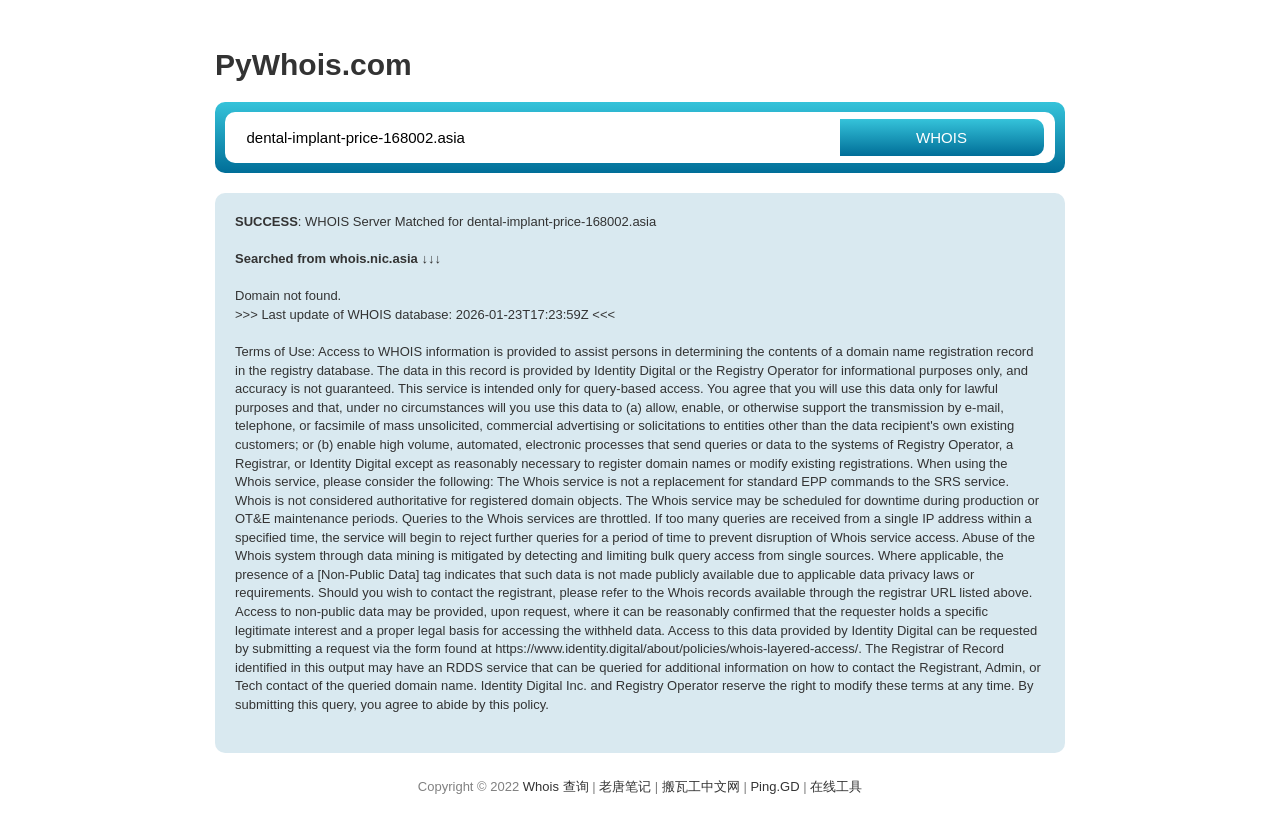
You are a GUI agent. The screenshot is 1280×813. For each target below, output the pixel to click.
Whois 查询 (556, 786)
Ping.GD (774, 786)
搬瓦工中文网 (701, 786)
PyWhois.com (313, 64)
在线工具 (836, 786)
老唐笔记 (625, 786)
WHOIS (941, 137)
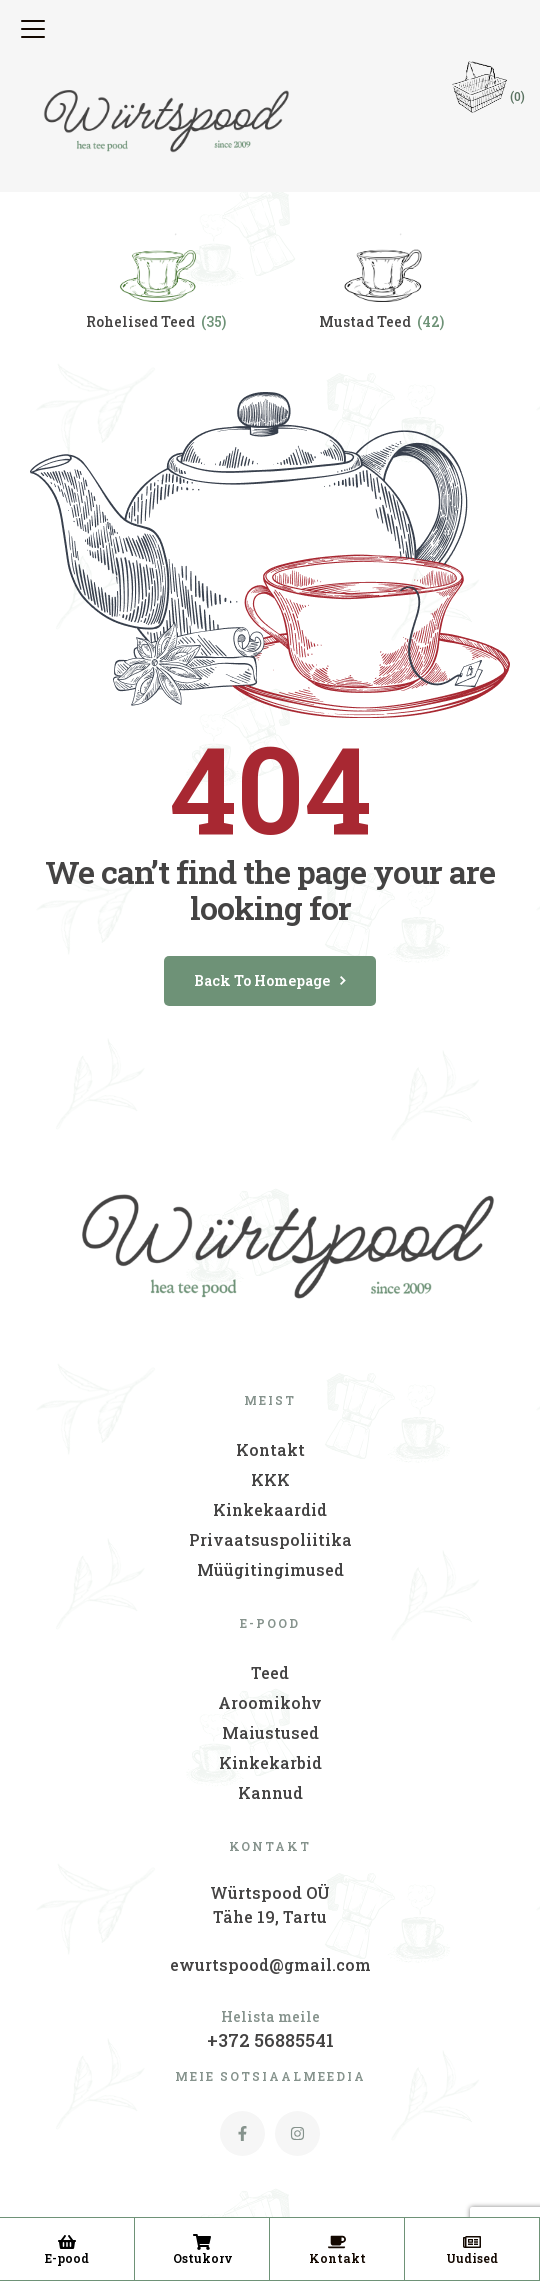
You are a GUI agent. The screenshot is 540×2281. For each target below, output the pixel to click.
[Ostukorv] (202, 2242)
--------------------------------------------------
Quote the entries verbatim from the line containing "老唐笔记 (625, 786)" through the end of the entries, including both of those lines, and omit any pictures.

老唐笔记 (625, 786)
WHOIS (941, 137)
You are a GUI agent. The screenshot is 540×2281. For each target below, output the pixel to click.
[Ostukorv] (202, 2242)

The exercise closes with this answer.